What the task requires: With "agent" as the search word, show every line of the material that has it.
# # # # #
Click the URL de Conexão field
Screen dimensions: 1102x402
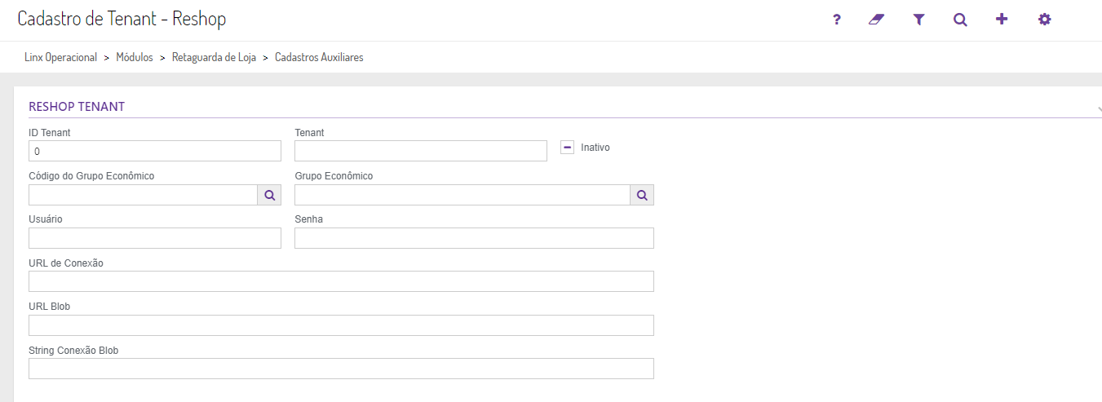(x=341, y=281)
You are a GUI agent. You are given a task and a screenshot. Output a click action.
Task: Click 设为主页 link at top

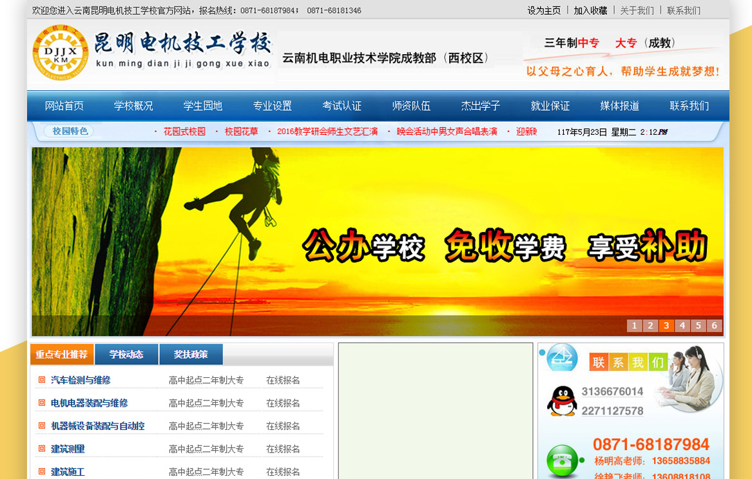pyautogui.click(x=544, y=10)
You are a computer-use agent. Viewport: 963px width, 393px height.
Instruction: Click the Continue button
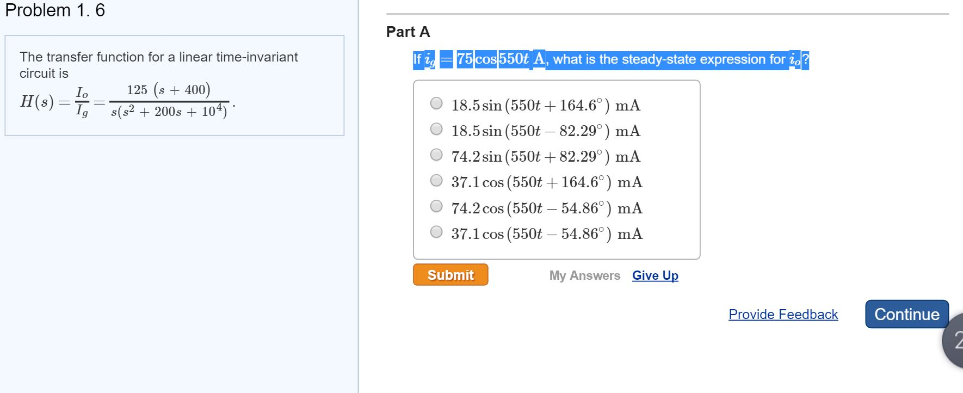tap(906, 314)
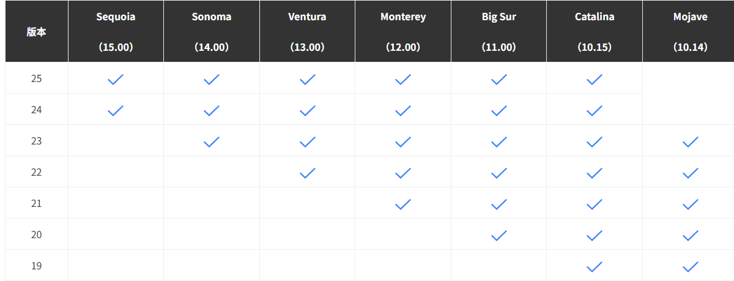734x281 pixels.
Task: Select the Big Sur (11.00) header
Action: pyautogui.click(x=499, y=32)
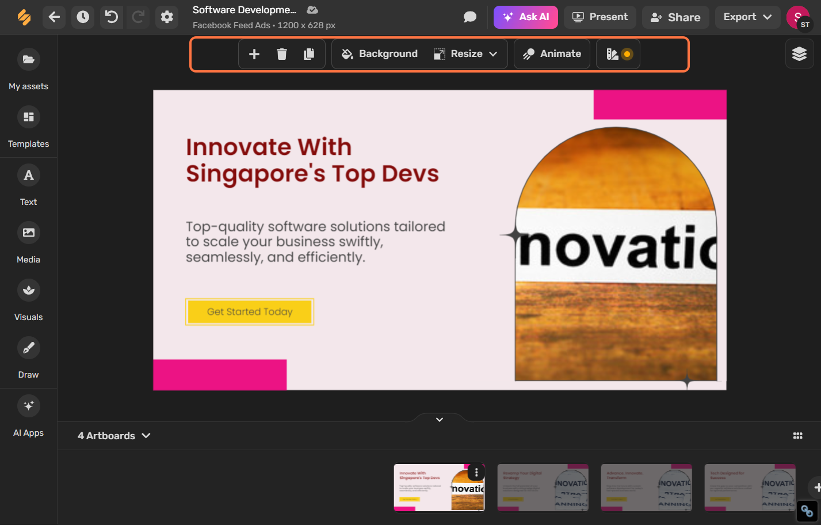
# # # # #
The completed task:
You are a GUI agent. You are given a task and a screenshot. Output a click action.
You are a computer-use agent. Viewport: 963px width, 393px height.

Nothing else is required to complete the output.